62Q.78 DENTAL BENEFIT PLAN REQUIREMENTS.

Subdivision 1.Utilization profiling.

(a) A dental organization that uses utilization profiling as a method of differentiating provider reimbursement or as a requirement for continued participation in the organization's provider network shall, upon request, make available to participating dentists the following information:

(1) a description of the methodology used in profiling so that dentists can clearly understand why and how they are affected; and

(2)(i) a list of the codes measured; (ii) a dentist's personal frequency data within each code so that the accuracy of the data can be verified; and (iii) an individual dentist's representation of scoring compared to classification points and how the dentist compares with peers in each category including the cutoff point of the score impacting qualification in order to inform the dentist about how the dentist may qualify or retain qualification for differentiated provider reimbursement or continued participation in the dental organization's provider network.

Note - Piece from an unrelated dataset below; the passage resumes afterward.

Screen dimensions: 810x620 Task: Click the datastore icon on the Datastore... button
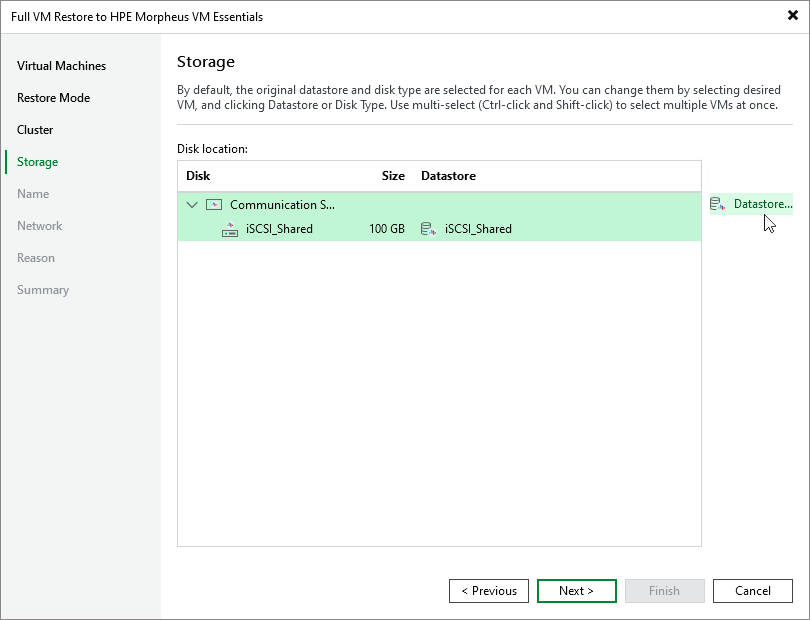pos(716,204)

(b) A dental organization that uses utilization profiling as a method of differentiating provider reimbursement or as a requirement for continued participation in the organization's provider network shall, upon request, provide a clear and concise description of the methodology of the utilization profiling on dental benefits to group purchasers and enrollees.

(c) A dental organization shall not be considered to be engaging in the practice of dentistry pursuant to chapter 150A, to the extent it releases utilization profiling information as required by sections 62Q.76 to 62Q.79.

Subd. 2.Reimbursement codes.

(a) Unless the federal government requires the use of other procedural codes, for all dental care services in which a procedural code is used by the dental organization to determine coverage or reimbursement, the organization must use the most recent American Dental Association current dental terminology code that is available, within a year of its release. Current dental terminology codes must be used as specifically defined, must be listed separately, and must not be altered or changed by either the dentist or the dental organization.

(b) Enrollee benefits must be determined on the basis of individual codes subject to provider and group contracts.

(c) This subdivision does not prohibit or restrict dental organizations from setting reimbursement and pricing with groups, purchasers, and participating providers or addressing issues of fraud or errors in claims submissions.

Subd. 3.Treatment options.

No contractual provision between a dental organization and a dentist shall in any way prohibit or limit a dentist from discussing all clinical options for treatment with the patient.